I am trying to create a word-set (class) instead of the char-set (class) in Lua.
For Example:
local text = "hello world, hi world, hola world"
print(string.find(text, "[^hello] world"))
In this example, the program will try to match any part of the string that doesn't start with h or e or l or o characters and has a space and world next to it. But I want to make a word-set similar to this that can match the entire word and find a part of the string that doesn't start with the word hello and has the space and world next to it.
What I've tried:
local text = "hello world, hi world, hola world"
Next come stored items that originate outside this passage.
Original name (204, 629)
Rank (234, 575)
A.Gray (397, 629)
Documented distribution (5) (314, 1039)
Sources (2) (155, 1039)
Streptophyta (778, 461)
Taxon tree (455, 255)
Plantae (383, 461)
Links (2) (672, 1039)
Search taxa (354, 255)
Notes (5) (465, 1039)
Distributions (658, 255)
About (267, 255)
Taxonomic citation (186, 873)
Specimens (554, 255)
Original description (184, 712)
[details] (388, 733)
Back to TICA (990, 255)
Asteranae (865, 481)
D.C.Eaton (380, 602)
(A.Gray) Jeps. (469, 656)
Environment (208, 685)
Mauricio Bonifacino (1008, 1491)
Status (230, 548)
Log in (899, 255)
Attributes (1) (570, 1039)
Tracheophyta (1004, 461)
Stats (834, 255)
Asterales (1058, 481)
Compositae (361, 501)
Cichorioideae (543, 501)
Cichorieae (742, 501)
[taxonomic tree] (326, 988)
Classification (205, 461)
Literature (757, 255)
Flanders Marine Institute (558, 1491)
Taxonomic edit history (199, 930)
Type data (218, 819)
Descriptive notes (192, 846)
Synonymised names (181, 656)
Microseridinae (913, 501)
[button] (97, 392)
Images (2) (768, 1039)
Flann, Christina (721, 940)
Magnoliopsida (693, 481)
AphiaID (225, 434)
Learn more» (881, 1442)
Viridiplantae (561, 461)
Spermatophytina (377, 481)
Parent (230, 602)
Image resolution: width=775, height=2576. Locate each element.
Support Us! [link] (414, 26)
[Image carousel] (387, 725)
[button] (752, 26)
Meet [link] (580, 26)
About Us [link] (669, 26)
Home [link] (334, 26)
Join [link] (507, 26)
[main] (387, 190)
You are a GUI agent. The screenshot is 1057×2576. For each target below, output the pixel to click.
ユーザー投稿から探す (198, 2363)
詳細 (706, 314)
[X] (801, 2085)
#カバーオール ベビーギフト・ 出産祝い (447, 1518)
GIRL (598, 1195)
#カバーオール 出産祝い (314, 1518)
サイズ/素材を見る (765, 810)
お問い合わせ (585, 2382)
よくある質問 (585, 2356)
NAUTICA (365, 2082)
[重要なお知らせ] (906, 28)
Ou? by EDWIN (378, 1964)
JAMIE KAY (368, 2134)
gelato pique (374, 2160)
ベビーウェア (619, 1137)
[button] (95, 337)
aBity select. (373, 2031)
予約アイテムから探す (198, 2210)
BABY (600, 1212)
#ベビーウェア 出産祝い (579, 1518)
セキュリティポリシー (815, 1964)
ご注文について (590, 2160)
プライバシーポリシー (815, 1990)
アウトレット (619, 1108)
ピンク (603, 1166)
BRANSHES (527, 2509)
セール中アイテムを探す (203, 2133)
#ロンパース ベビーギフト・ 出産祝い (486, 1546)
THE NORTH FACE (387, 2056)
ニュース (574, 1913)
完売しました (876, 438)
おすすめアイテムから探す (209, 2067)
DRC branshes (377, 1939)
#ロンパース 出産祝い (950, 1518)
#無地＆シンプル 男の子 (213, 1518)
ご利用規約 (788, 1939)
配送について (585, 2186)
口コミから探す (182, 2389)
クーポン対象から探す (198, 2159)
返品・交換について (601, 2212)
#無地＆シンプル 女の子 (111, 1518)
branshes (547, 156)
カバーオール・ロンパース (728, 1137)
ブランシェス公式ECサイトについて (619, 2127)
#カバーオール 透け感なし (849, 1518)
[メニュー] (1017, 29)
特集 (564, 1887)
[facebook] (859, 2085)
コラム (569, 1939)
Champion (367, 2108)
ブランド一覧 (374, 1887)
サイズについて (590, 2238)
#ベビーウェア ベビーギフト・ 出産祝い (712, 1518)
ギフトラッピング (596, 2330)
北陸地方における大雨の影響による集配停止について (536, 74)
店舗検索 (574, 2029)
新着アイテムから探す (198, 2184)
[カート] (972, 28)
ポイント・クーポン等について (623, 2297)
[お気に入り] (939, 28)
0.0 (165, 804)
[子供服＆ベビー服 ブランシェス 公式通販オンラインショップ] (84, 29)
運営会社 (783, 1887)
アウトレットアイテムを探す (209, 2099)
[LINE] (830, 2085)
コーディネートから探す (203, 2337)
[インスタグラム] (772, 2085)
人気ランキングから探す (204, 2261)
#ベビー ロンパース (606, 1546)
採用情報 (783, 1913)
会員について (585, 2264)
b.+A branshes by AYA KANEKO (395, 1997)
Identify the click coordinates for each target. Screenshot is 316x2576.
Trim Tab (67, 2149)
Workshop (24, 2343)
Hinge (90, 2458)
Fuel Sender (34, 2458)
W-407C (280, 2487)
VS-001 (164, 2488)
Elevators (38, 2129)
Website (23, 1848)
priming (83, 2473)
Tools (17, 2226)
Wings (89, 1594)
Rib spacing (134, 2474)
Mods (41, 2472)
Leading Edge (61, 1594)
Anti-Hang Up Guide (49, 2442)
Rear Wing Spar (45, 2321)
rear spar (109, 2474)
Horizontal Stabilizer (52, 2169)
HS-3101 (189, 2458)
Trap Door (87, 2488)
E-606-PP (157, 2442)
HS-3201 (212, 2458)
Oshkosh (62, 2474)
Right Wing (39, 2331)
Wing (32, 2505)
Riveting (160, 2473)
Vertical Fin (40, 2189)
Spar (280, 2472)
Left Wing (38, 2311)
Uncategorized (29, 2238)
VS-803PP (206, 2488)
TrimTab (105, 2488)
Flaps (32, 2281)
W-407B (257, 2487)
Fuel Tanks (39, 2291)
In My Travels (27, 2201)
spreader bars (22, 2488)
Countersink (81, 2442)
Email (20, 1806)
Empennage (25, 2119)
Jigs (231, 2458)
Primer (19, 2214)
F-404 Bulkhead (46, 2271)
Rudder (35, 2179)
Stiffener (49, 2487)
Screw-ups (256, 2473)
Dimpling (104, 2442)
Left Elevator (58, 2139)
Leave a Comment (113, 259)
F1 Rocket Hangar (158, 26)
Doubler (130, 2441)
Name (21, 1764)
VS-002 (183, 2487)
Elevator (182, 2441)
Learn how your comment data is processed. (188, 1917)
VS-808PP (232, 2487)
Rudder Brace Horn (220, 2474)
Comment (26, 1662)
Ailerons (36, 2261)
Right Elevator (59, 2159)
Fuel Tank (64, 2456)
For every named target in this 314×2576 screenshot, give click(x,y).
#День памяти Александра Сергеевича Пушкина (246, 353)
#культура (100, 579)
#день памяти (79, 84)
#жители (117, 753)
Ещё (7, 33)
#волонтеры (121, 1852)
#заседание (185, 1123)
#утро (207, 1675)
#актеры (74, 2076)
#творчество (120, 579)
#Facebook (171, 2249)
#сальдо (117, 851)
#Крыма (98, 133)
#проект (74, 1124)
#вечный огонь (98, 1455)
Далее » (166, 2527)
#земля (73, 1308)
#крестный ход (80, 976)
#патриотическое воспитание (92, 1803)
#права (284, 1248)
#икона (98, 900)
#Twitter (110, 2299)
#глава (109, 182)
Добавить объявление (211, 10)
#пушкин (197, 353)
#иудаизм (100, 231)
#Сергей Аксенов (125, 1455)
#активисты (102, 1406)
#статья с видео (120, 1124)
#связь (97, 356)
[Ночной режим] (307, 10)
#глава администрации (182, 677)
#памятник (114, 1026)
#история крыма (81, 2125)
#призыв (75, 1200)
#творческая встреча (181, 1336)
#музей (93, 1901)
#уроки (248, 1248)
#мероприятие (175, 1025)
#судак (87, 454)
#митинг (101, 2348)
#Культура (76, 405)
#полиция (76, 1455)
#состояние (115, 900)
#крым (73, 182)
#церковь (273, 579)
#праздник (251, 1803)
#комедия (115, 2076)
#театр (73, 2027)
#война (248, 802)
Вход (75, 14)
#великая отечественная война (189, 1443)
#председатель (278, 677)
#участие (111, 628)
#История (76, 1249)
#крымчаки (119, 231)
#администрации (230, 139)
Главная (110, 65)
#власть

print(string.find(text, "[^h][^e][^l][^l][^o] world"))
It didn't work for some reason.
I am trying to create a word-set (class) instead of the char-set (class) in Lua.
This is not possible in the general case. Lua patterns operate at a character level: Quantifiers can only be applied to characters or character sets (and some special pattern items), but there exists no alternation, no "subexpressions" etc. Patterns don't have the expressive power required for this.
local text = "hello world, hi world, hola world"
print(string.find(text, "[^h][^e][^l][^l][^o] world"))
what this pattern translates to is: "find world
preceded by a space and 5 characters where each character may not be the respective character of hello world. This means all of the following won't match:
hi world
: Only three characters before world
hxxxx world
: First character is the same as the first character of hello
... hola world
: The l
from hola
is at the same position as the second l
from hello
To find world
not preceded by hello
I would combine multiple calls to string.find
to search through the string, always looking for a preceding hello
:
-- str: Subject string to search
-- needle: String to search for
-- disallowed_prefix: String that may not immediately precede the needle
-- plain: Disable pattern matching
-- init: Start at a certain position
local function string_find_prefix(str, needle, disallowed_prefix, plain, init)
local needle_start, needle_end = str:find(needle, init or 1, plain)
if not needle_start then return end -- needle not found
local _, prefix_end = str:find(disallowed_prefix, init or 1, plain)
-- needle may not be prefixed with the disallowed prefix
if (not prefix_end) or needle_start > prefix_end + 1 then
-- prefix not found or needle starts after prefix, return match
return needle_start, needle_end
end
return string_find_prefix(str, needle, disallowed_prefix, plain, prefix_end + 2)
end
print(string_find_prefix("hello world, hi world, hola world", "world", "hello ")) -- 17 21: Inclusive indices of the `world` after `hi`